The answer must be every line of the data that holds the word "screenshot".

__Stored data__.
====

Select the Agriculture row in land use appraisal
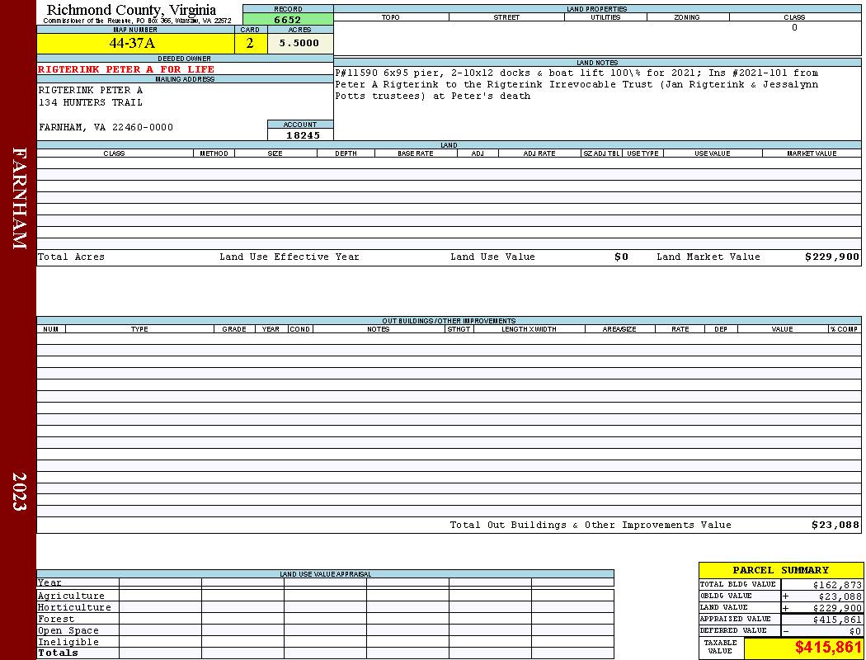The image size is (866, 660). pyautogui.click(x=325, y=596)
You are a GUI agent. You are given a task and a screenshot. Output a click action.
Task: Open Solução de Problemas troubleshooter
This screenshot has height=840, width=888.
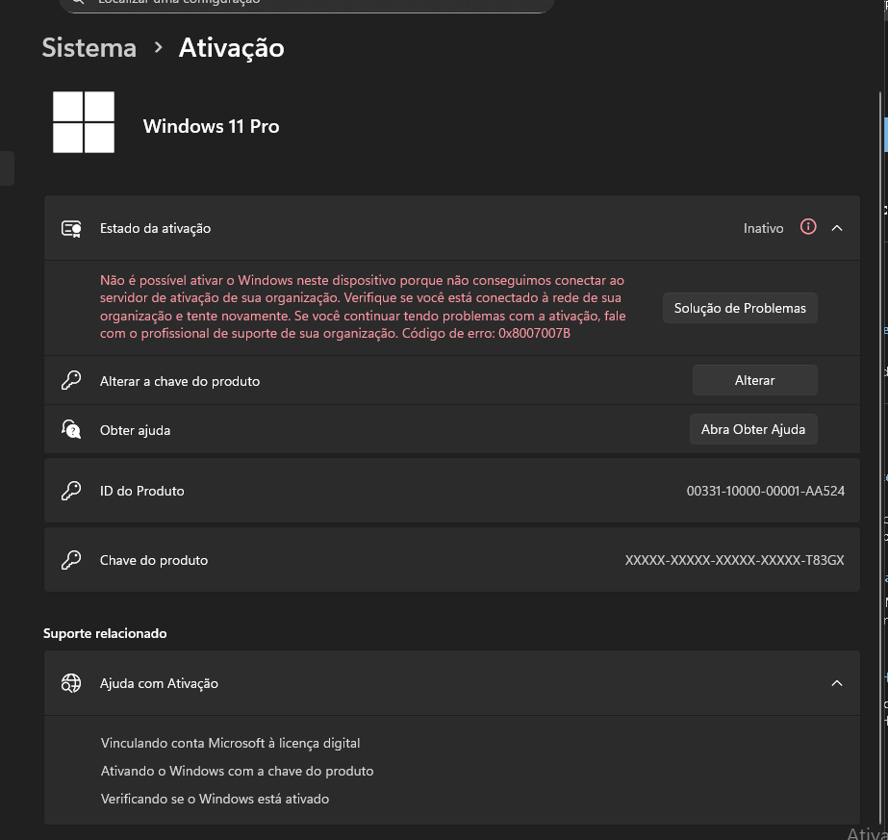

====

__ANSWER FOR THIS EXERCISE__.
You are a GUI agent. You are given a task and a screenshot. Output a click action.
This screenshot has height=840, width=888.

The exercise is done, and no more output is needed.